About 75 minutes before tipoff, Jordan squeezed his massive frame into a folding chair next to Austin Rivers in the Clippers' locker room. Jordan's message to his new teammate was direct: Be aggressive. Don't worry about anything else. It's just basketball. "He said, 'We don't care if you go one for eight,'" Rivers said, recalling Jordan's words, "'because that's just basketball.'"

It's good to see the new guy have a positive impact, and if his old man has a say, there will be more fresh faces sooner or later.

Doc Rivers said one area he’s focused on in the second half of the year is finding a more consistent rotation with second unit so they can develop continuity playing with one another. "That’s on me," he said after Saturday’s win in Sacramento.

The team probably isn’t done adding to the roster, with two available roster spots and one player, Dahntay Jones, on a 10-day contract. Still, Rivers isn’t frantic, and he’s vowed to be patient. While he’d like to solve all the Clippers’ problems, he knows whoever ends up as the league’s best will have had to overcome some shortcomings.

"We don’t have the perfect team," he said. "… But I haven’t seen the perfect team yet. Every team has some kind of flaw, and we’re fine with that."

Martin Luther King, Jr.

As most Americans should be aware, today is Martin Luther King day, a federal holiday dedicated to commemorating the man and his accomplishments. It's also a reminder to us to remember that while progress should be celebrated, it should not obfuscate the very real challenges that still remain to be confronted today.

Many people may not realize how the FBI (led by J. Edgar Hoover) stalked, harassed, and threatened Dr. King (even telling him to commit suicide). It's still an open question as to whether they actually killed him themselves, but the King family actually won a civil case alleging conspiracy in a plot to kill MLK.

If you read anything by the man today, read his "Letter from a Birmingham Jail", an ultimately timeless piece of literature that still rings true today. Happy half-season, and happy MLK day.

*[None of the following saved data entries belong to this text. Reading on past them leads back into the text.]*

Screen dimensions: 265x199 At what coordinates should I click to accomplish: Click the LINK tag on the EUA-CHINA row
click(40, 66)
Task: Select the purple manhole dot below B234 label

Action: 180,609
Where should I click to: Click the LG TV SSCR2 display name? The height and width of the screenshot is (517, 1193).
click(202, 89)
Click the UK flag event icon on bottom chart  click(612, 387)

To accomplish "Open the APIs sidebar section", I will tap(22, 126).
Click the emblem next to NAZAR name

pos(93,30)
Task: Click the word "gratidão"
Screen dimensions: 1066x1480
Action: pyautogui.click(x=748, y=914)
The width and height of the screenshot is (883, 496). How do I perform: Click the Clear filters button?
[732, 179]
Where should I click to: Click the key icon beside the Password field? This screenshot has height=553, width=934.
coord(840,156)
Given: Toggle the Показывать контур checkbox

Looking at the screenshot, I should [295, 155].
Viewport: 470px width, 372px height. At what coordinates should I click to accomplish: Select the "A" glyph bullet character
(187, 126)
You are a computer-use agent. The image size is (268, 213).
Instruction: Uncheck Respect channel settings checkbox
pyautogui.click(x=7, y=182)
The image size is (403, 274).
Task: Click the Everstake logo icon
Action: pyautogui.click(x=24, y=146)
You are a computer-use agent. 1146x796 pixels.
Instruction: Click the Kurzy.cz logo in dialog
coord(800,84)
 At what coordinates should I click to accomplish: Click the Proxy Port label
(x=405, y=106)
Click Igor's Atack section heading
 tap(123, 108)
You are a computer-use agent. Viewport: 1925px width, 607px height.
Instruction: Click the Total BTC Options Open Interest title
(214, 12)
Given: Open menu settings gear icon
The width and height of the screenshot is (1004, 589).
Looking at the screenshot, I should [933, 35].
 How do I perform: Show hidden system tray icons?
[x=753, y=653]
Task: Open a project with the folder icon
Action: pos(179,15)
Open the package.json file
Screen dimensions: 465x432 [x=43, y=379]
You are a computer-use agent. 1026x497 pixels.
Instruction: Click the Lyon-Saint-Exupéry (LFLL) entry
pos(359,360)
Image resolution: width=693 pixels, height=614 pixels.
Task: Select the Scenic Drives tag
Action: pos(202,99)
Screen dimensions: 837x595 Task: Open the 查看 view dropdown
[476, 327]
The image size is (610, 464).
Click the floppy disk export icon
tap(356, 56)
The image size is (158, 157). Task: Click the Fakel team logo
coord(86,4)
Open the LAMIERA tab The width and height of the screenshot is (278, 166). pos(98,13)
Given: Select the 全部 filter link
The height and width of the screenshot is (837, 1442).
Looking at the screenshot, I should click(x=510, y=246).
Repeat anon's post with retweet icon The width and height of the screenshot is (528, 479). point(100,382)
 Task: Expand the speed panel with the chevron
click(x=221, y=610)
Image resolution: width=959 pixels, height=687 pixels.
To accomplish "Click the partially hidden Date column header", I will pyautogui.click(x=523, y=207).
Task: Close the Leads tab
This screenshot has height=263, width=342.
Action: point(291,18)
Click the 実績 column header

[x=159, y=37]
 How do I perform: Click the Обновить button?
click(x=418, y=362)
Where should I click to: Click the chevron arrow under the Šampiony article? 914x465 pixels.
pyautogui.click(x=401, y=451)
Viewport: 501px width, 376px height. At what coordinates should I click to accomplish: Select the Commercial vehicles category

I must make two honest confessions to you, my Christian and Jewish brothers. First, I must confess that over the past few years I have been gravely disappointed with the white moderate. I have almost reached the regrettable conclusion that the Negro's great stumbling block in his stride toward freedom is not the White Citizen's Counciler or the Ku Klux Klanner, but the white moderate, who is more devoted to "order" than to justice; who prefers a negative peace which is the absence of tension to a positive peace which is the presence of justice; who constantly says: "I agree with you in the goal you seek, but I cannot agree with your methods of direct action"; who paternalistically believes he can set the timetable for another man's freedom; who lives by a mythical concept of time and who constantly advises the Negro to wait for a "more convenient season." Shallow understanding from people of good will is more frustrating than absolute misunderstanding from people of ill will. Lukewarm acceptance is much more bewildering than outright rejection.

I had hoped that the white moderate would understand that law and order exist for the purpose of establishing justice and that when they fail in this purpose they become the dangerously structured dams that block the flow of social progress. I had hoped that the white moderate would understand that the present tension in the South is a necessary phase of the transition from an obnoxious negative peace, in which the Negro passively accepted his unjust plight, to a substantive and positive peace, in which all men will respect the dignity and worth of human personality. Actually, we who engage in nonviolent direct action are not the creators of tension. We merely bring to the surface the hidden tension that is already alive. We bring it out in the open, where it can be seen and dealt with. Like a boil that can never be cured so long as it is covered up but must be opened with all its ugliness to the natural medicines of air and light, injustice must be exposed, with all the tension its exposure creates, to the light of human conscience and the air of national opinion before it can be cured.